**Task description**. All of the entries below should be copied exactly as they appear.

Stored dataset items
┏━━

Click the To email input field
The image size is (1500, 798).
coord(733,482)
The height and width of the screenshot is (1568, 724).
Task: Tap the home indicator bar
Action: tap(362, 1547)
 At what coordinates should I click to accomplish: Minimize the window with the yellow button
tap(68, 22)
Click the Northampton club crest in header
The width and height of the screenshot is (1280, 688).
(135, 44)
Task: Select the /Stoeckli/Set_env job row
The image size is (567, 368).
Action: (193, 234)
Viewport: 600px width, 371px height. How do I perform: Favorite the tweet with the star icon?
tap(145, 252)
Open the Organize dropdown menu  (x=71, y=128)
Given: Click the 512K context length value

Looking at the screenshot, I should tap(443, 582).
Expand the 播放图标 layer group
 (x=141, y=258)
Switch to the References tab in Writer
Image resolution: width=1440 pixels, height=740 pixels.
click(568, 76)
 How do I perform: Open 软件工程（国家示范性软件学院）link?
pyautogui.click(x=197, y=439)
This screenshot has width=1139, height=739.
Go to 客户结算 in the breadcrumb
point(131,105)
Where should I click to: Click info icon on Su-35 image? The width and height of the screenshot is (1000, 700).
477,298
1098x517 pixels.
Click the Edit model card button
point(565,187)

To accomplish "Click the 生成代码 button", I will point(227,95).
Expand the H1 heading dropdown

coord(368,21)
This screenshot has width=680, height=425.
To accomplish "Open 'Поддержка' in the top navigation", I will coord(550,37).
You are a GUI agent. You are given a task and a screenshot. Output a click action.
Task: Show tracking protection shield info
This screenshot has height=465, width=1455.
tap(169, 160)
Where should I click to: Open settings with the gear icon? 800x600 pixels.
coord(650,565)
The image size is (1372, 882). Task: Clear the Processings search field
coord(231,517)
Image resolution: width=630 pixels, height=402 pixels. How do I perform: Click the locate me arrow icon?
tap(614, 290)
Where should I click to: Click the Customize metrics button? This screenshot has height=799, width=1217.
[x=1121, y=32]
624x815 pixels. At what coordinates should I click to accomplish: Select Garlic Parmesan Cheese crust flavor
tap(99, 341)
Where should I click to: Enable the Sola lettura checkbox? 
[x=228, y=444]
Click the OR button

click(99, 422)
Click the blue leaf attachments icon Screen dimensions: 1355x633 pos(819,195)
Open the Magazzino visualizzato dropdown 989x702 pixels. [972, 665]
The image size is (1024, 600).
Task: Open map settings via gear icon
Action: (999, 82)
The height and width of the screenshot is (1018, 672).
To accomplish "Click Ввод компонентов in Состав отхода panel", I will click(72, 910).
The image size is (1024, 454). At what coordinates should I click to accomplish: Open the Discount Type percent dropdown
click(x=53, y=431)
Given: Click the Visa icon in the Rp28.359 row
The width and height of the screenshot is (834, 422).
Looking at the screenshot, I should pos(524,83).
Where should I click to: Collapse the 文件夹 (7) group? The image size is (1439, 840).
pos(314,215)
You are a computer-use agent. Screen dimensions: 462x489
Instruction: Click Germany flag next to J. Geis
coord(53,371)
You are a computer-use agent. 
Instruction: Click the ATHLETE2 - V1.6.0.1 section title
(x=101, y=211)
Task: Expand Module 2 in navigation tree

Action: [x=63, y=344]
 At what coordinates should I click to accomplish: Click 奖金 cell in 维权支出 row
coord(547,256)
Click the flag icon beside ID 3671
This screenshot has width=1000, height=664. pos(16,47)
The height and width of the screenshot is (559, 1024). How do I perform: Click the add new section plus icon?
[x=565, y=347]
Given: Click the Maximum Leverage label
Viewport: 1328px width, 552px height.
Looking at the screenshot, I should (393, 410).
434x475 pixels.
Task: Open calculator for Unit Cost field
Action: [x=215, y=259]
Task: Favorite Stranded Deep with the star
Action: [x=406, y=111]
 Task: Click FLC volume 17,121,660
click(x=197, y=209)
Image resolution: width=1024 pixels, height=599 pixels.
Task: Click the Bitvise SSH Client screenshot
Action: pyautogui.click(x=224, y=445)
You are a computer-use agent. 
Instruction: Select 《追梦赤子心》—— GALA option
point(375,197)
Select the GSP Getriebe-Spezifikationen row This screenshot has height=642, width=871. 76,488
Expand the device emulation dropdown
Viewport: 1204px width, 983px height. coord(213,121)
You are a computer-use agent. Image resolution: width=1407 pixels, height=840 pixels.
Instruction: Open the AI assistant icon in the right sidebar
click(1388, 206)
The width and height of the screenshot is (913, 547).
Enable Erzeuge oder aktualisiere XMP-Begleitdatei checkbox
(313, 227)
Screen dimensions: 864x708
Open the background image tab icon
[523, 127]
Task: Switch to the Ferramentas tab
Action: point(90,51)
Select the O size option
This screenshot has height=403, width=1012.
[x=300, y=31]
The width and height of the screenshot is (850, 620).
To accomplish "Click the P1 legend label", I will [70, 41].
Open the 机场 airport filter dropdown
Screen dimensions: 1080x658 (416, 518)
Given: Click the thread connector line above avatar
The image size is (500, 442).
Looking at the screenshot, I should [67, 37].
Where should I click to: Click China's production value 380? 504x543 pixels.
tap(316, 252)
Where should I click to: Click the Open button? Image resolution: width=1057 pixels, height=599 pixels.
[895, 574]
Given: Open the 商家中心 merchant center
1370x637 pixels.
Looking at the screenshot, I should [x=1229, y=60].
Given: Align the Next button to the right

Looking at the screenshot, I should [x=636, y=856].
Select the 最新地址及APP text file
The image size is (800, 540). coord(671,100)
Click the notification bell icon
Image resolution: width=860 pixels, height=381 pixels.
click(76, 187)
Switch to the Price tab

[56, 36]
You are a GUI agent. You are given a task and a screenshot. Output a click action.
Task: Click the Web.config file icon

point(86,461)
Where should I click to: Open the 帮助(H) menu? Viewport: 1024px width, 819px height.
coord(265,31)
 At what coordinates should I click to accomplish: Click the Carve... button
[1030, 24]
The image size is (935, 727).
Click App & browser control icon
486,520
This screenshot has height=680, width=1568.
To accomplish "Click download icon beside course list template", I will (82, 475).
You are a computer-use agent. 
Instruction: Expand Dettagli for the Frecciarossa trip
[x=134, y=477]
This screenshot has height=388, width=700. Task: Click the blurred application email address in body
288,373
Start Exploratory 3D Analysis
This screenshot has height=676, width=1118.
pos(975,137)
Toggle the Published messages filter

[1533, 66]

┗━━

**Reply to the exercise**.
Click the To email input field
The image size is (1500, 798).
coord(733,482)
The height and width of the screenshot is (1568, 724).
Task: Tap the home indicator bar
Action: tap(362, 1547)
 At what coordinates should I click to accomplish: Minimize the window with the yellow button
tap(68, 22)
Click the Northampton club crest in header
The width and height of the screenshot is (1280, 688).
(135, 44)
Task: Select the /Stoeckli/Set_env job row
The image size is (567, 368).
Action: (193, 234)
Viewport: 600px width, 371px height. How do I perform: Favorite the tweet with the star icon?
tap(145, 252)
Open the Organize dropdown menu  (x=71, y=128)
Given: Click the 512K context length value

Looking at the screenshot, I should tap(443, 582).
Expand the 播放图标 layer group
 (x=141, y=258)
Switch to the References tab in Writer
Image resolution: width=1440 pixels, height=740 pixels.
click(568, 76)
 How do I perform: Open 软件工程（国家示范性软件学院）link?
pyautogui.click(x=197, y=439)
This screenshot has width=1139, height=739.
Go to 客户结算 in the breadcrumb
point(131,105)
Where should I click to: Click info icon on Su-35 image? The width and height of the screenshot is (1000, 700).
477,298
1098x517 pixels.
Click the Edit model card button
point(565,187)

To accomplish "Click the 生成代码 button", I will point(227,95).
Expand the H1 heading dropdown

coord(368,21)
This screenshot has width=680, height=425.
To accomplish "Open 'Поддержка' in the top navigation", I will coord(550,37).
You are a GUI agent. You are given a task and a screenshot. Output a click action.
Task: Show tracking protection shield info
This screenshot has height=465, width=1455.
tap(169, 160)
Where should I click to: Open settings with the gear icon? 800x600 pixels.
coord(650,565)
The image size is (1372, 882). Task: Clear the Processings search field
coord(231,517)
Image resolution: width=630 pixels, height=402 pixels. How do I perform: Click the locate me arrow icon?
tap(614, 290)
Where should I click to: Click the Customize metrics button? This screenshot has height=799, width=1217.
[x=1121, y=32]
624x815 pixels. At what coordinates should I click to accomplish: Select Garlic Parmesan Cheese crust flavor
tap(99, 341)
Where should I click to: Enable the Sola lettura checkbox? 
[x=228, y=444]
Click the OR button

click(99, 422)
Click the blue leaf attachments icon Screen dimensions: 1355x633 pos(819,195)
Open the Magazzino visualizzato dropdown 989x702 pixels. [972, 665]
The image size is (1024, 600).
Task: Open map settings via gear icon
Action: (999, 82)
The height and width of the screenshot is (1018, 672).
To accomplish "Click Ввод компонентов in Состав отхода panel", I will click(72, 910).
The image size is (1024, 454). At what coordinates should I click to accomplish: Open the Discount Type percent dropdown
click(x=53, y=431)
Given: Click the Visa icon in the Rp28.359 row
The width and height of the screenshot is (834, 422).
Looking at the screenshot, I should pos(524,83).
Where should I click to: Collapse the 文件夹 (7) group? The image size is (1439, 840).
pos(314,215)
You are a computer-use agent. Screen dimensions: 462x489
Instruction: Click Germany flag next to J. Geis
coord(53,371)
You are a computer-use agent. 
Instruction: Click the ATHLETE2 - V1.6.0.1 section title
(x=101, y=211)
Task: Expand Module 2 in navigation tree

Action: [x=63, y=344]
 At what coordinates should I click to accomplish: Click 奖金 cell in 维权支出 row
coord(547,256)
Click the flag icon beside ID 3671
This screenshot has width=1000, height=664. pos(16,47)
The height and width of the screenshot is (559, 1024). How do I perform: Click the add new section plus icon?
[x=565, y=347]
Given: Click the Maximum Leverage label
Viewport: 1328px width, 552px height.
Looking at the screenshot, I should (393, 410).
434x475 pixels.
Task: Open calculator for Unit Cost field
Action: [x=215, y=259]
Task: Favorite Stranded Deep with the star
Action: [x=406, y=111]
 Task: Click FLC volume 17,121,660
click(x=197, y=209)
Image resolution: width=1024 pixels, height=599 pixels.
Task: Click the Bitvise SSH Client screenshot
Action: pyautogui.click(x=224, y=445)
You are a computer-use agent. 
Instruction: Select 《追梦赤子心》—— GALA option
point(375,197)
Select the GSP Getriebe-Spezifikationen row This screenshot has height=642, width=871. 76,488
Expand the device emulation dropdown
Viewport: 1204px width, 983px height. coord(213,121)
You are a computer-use agent. Image resolution: width=1407 pixels, height=840 pixels.
Instruction: Open the AI assistant icon in the right sidebar
click(1388, 206)
The width and height of the screenshot is (913, 547).
Enable Erzeuge oder aktualisiere XMP-Begleitdatei checkbox
(313, 227)
Screen dimensions: 864x708
Open the background image tab icon
[523, 127]
Task: Switch to the Ferramentas tab
Action: point(90,51)
Select the O size option
This screenshot has height=403, width=1012.
[x=300, y=31]
The width and height of the screenshot is (850, 620).
To accomplish "Click the P1 legend label", I will [70, 41].
Open the 机场 airport filter dropdown
Screen dimensions: 1080x658 (416, 518)
Given: Click the thread connector line above avatar
The image size is (500, 442).
Looking at the screenshot, I should [67, 37].
Where should I click to: Click China's production value 380? 504x543 pixels.
tap(316, 252)
Where should I click to: Click the Open button? Image resolution: width=1057 pixels, height=599 pixels.
[895, 574]
Given: Open the 商家中心 merchant center
1370x637 pixels.
Looking at the screenshot, I should [x=1229, y=60].
Given: Align the Next button to the right

Looking at the screenshot, I should [x=636, y=856].
Select the 最新地址及APP text file
The image size is (800, 540). coord(671,100)
Click the notification bell icon
Image resolution: width=860 pixels, height=381 pixels.
click(76, 187)
Switch to the Price tab

[56, 36]
You are a GUI agent. You are given a task and a screenshot. Output a click action.
Task: Click the Web.config file icon

point(86,461)
Where should I click to: Open the 帮助(H) menu? Viewport: 1024px width, 819px height.
coord(265,31)
 At what coordinates should I click to accomplish: Click the Carve... button
[1030, 24]
The image size is (935, 727).
Click App & browser control icon
486,520
This screenshot has height=680, width=1568.
To accomplish "Click download icon beside course list template", I will (82, 475).
You are a computer-use agent. 
Instruction: Expand Dettagli for the Frecciarossa trip
[x=134, y=477]
This screenshot has height=388, width=700. Task: Click the blurred application email address in body
288,373
Start Exploratory 3D Analysis
This screenshot has height=676, width=1118.
pos(975,137)
Toggle the Published messages filter

[1533, 66]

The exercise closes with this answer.